Content starts

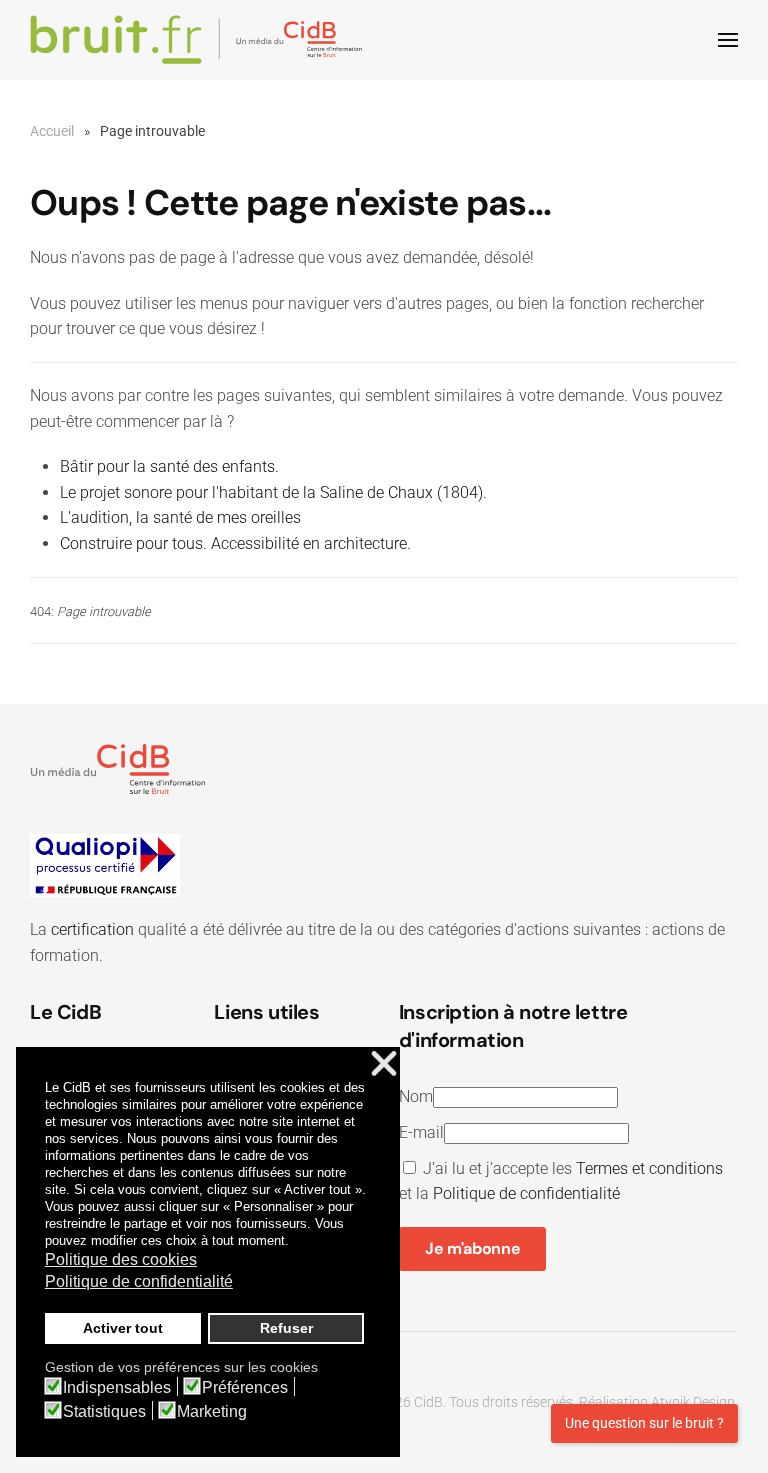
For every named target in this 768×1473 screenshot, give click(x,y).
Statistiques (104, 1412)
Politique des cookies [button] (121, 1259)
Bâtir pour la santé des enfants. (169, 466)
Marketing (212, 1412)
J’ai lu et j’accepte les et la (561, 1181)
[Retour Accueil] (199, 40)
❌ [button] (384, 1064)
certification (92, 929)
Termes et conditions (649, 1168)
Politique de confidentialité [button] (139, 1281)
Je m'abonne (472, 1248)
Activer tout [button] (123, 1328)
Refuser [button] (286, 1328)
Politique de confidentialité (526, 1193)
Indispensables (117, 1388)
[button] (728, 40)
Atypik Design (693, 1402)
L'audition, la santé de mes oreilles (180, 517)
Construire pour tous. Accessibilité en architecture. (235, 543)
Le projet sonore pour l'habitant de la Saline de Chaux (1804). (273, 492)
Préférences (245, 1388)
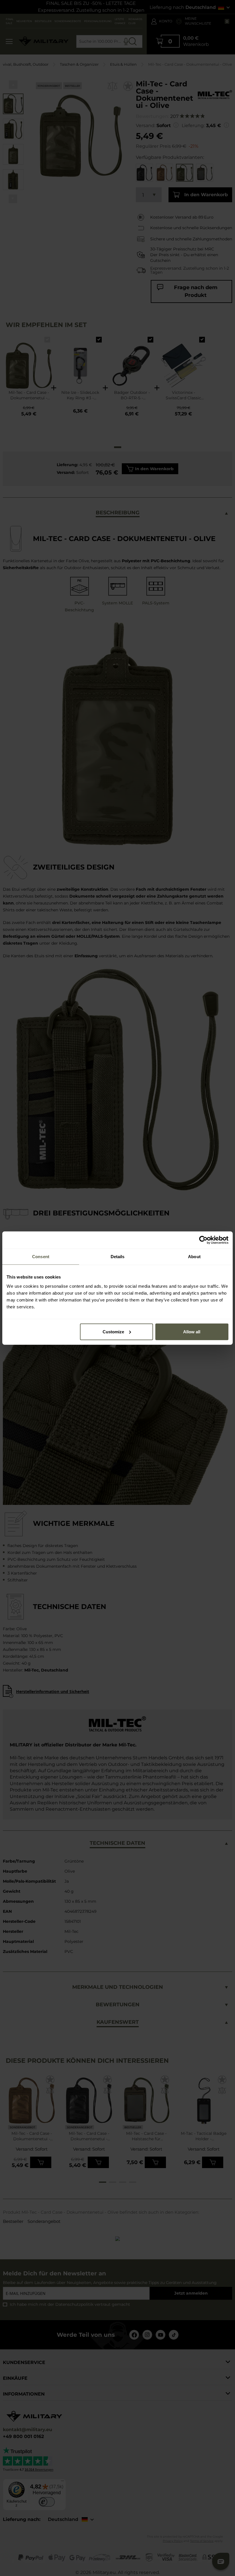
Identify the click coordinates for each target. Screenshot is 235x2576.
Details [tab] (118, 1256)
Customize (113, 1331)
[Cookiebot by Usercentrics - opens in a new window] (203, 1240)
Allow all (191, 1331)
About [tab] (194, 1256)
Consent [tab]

Content ends

PROBLEM STATEMENT |
Restate, word for word, the entries above, dropping any picture.

SOLUTION |
For every named target in this 768×1473 screenshot, give click(x,y).
Statistiques (104, 1412)
Politique des cookies [button] (121, 1259)
Bâtir pour la santé des enfants. (169, 466)
Marketing (212, 1412)
J’ai lu et j’accepte les et la (561, 1181)
[Retour Accueil] (199, 40)
❌ [button] (384, 1064)
certification (92, 929)
Termes et conditions (649, 1168)
Politique de confidentialité [button] (139, 1281)
Je m'abonne (472, 1248)
Activer tout [button] (123, 1328)
Refuser [button] (286, 1328)
Politique de confidentialité (526, 1193)
Indispensables (117, 1388)
[button] (728, 40)
Atypik Design (693, 1402)
L'audition, la santé de mes oreilles (180, 517)
Construire pour tous. Accessibilité en architecture. (235, 543)
Le projet sonore pour l'habitant de la Saline de Chaux (1804). (273, 492)
Préférences (245, 1388)
Identify the click coordinates for each target. Screenshot is 235x2576.
Details [tab] (118, 1256)
Customize (113, 1331)
[Cookiebot by Usercentrics - opens in a new window] (203, 1240)
Allow all (191, 1331)
About [tab] (194, 1256)
Consent [tab]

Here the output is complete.